TASK REQUIREMENTS: Each entry has to be printed again exactly.

· · · · ·

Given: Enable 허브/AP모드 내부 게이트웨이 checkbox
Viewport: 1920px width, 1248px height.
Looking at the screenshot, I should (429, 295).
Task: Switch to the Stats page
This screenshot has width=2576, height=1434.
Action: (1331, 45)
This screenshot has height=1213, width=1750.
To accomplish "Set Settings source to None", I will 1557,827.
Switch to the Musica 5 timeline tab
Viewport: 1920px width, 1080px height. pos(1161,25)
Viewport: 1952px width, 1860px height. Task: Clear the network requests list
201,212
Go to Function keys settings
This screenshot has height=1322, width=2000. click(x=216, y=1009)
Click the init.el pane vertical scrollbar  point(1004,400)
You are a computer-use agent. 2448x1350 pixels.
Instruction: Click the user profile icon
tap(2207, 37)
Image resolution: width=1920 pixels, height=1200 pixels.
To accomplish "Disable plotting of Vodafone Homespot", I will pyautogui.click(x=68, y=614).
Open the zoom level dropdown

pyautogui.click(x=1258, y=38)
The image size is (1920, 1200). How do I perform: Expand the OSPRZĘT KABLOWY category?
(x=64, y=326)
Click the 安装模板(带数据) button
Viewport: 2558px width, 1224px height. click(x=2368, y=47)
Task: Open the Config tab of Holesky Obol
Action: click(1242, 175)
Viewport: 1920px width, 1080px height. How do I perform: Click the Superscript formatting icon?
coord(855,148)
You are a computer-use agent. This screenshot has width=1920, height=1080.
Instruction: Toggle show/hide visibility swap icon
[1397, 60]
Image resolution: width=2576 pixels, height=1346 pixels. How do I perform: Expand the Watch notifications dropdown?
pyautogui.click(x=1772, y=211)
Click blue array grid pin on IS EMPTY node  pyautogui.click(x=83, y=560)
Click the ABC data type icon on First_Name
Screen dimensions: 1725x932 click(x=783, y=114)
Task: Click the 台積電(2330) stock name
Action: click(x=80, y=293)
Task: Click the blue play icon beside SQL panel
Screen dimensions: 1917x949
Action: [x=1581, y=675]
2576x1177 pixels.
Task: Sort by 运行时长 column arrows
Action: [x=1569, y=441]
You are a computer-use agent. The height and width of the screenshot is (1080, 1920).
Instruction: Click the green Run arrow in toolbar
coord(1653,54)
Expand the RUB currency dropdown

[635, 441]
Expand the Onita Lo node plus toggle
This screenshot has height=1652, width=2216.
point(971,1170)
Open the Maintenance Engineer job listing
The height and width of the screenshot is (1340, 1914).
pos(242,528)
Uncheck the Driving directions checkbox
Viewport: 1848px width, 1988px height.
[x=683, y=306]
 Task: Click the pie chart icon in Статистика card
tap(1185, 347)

· · · · ·

OUTPUT:
Given: Enable 허브/AP모드 내부 게이트웨이 checkbox
Viewport: 1920px width, 1248px height.
Looking at the screenshot, I should (429, 295).
Task: Switch to the Stats page
This screenshot has width=2576, height=1434.
Action: (1331, 45)
This screenshot has height=1213, width=1750.
To accomplish "Set Settings source to None", I will 1557,827.
Switch to the Musica 5 timeline tab
Viewport: 1920px width, 1080px height. pos(1161,25)
Viewport: 1952px width, 1860px height. Task: Clear the network requests list
201,212
Go to Function keys settings
This screenshot has height=1322, width=2000. click(x=216, y=1009)
Click the init.el pane vertical scrollbar  point(1004,400)
You are a computer-use agent. 2448x1350 pixels.
Instruction: Click the user profile icon
tap(2207, 37)
Image resolution: width=1920 pixels, height=1200 pixels.
To accomplish "Disable plotting of Vodafone Homespot", I will pyautogui.click(x=68, y=614).
Open the zoom level dropdown

pyautogui.click(x=1258, y=38)
The image size is (1920, 1200). How do I perform: Expand the OSPRZĘT KABLOWY category?
(x=64, y=326)
Click the 安装模板(带数据) button
Viewport: 2558px width, 1224px height. click(x=2368, y=47)
Task: Open the Config tab of Holesky Obol
Action: click(1242, 175)
Viewport: 1920px width, 1080px height. How do I perform: Click the Superscript formatting icon?
coord(855,148)
You are a computer-use agent. This screenshot has width=1920, height=1080.
Instruction: Toggle show/hide visibility swap icon
[1397, 60]
Image resolution: width=2576 pixels, height=1346 pixels. How do I perform: Expand the Watch notifications dropdown?
pyautogui.click(x=1772, y=211)
Click blue array grid pin on IS EMPTY node  pyautogui.click(x=83, y=560)
Click the ABC data type icon on First_Name
Screen dimensions: 1725x932 click(x=783, y=114)
Task: Click the 台積電(2330) stock name
Action: click(x=80, y=293)
Task: Click the blue play icon beside SQL panel
Screen dimensions: 1917x949
Action: [x=1581, y=675]
2576x1177 pixels.
Task: Sort by 运行时长 column arrows
Action: [x=1569, y=441]
You are a computer-use agent. The height and width of the screenshot is (1080, 1920).
Instruction: Click the green Run arrow in toolbar
coord(1653,54)
Expand the RUB currency dropdown

[635, 441]
Expand the Onita Lo node plus toggle
This screenshot has height=1652, width=2216.
point(971,1170)
Open the Maintenance Engineer job listing
The height and width of the screenshot is (1340, 1914).
pos(242,528)
Uncheck the Driving directions checkbox
Viewport: 1848px width, 1988px height.
[x=683, y=306]
 Task: Click the pie chart icon in Статистика card
tap(1185, 347)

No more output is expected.